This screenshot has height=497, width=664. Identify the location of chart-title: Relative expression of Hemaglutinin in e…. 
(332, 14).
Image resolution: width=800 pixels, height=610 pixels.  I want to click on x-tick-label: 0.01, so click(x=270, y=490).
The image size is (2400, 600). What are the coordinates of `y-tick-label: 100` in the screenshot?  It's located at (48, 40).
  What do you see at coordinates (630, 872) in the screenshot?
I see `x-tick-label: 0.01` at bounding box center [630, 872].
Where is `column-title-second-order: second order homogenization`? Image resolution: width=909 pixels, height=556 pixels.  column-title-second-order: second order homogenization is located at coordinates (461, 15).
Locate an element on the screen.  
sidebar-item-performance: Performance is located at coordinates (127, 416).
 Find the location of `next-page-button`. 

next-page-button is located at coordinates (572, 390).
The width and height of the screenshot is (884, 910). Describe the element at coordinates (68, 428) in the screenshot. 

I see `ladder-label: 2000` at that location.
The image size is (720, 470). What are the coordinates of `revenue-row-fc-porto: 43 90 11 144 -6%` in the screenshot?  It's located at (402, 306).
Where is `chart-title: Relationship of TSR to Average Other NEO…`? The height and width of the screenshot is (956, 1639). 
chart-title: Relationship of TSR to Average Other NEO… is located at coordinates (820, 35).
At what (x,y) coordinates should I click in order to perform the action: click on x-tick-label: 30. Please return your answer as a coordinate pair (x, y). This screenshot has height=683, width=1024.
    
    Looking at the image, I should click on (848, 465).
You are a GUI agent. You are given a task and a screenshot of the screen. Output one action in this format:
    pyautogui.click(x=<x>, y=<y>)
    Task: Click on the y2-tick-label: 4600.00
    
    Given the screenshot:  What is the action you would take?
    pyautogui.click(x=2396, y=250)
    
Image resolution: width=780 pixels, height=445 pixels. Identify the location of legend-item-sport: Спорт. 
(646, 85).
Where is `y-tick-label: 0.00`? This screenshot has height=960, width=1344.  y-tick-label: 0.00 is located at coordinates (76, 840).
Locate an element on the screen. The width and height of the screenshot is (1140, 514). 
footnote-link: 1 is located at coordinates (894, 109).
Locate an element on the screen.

# # # #

### What to work on
Reproduce every one of the records above word for word, with no changes.

### Reply
This screenshot has height=497, width=664. Identify the location of chart-title: Relative expression of Hemaglutinin in e…. 
(332, 14).
Image resolution: width=800 pixels, height=610 pixels.  I want to click on x-tick-label: 0.01, so click(x=270, y=490).
The image size is (2400, 600). What are the coordinates of `y-tick-label: 100` in the screenshot?  It's located at (48, 40).
  What do you see at coordinates (630, 872) in the screenshot?
I see `x-tick-label: 0.01` at bounding box center [630, 872].
Where is `column-title-second-order: second order homogenization`? Image resolution: width=909 pixels, height=556 pixels.  column-title-second-order: second order homogenization is located at coordinates (461, 15).
Locate an element on the screen.  
sidebar-item-performance: Performance is located at coordinates (127, 416).
 Find the location of `next-page-button`. 

next-page-button is located at coordinates (572, 390).
The width and height of the screenshot is (884, 910). Describe the element at coordinates (68, 428) in the screenshot. 

I see `ladder-label: 2000` at that location.
The image size is (720, 470). What are the coordinates of `revenue-row-fc-porto: 43 90 11 144 -6%` in the screenshot?  It's located at (402, 306).
Where is `chart-title: Relationship of TSR to Average Other NEO…`? The height and width of the screenshot is (956, 1639). 
chart-title: Relationship of TSR to Average Other NEO… is located at coordinates (820, 35).
At what (x,y) coordinates should I click in order to perform the action: click on x-tick-label: 30. Please return your answer as a coordinate pair (x, y). This screenshot has height=683, width=1024.
    
    Looking at the image, I should click on (848, 465).
You are a GUI agent. You are given a task and a screenshot of the screen. Output one action in this format:
    pyautogui.click(x=<x>, y=<y>)
    Task: Click on the y2-tick-label: 4600.00
    
    Given the screenshot:  What is the action you would take?
    pyautogui.click(x=2396, y=250)
    
Image resolution: width=780 pixels, height=445 pixels. Identify the location of legend-item-sport: Спорт. 
(646, 85).
Where is `y-tick-label: 0.00`? This screenshot has height=960, width=1344.  y-tick-label: 0.00 is located at coordinates (76, 840).
Locate an element on the screen. The width and height of the screenshot is (1140, 514). 
footnote-link: 1 is located at coordinates (894, 109).
Locate an element on the screen.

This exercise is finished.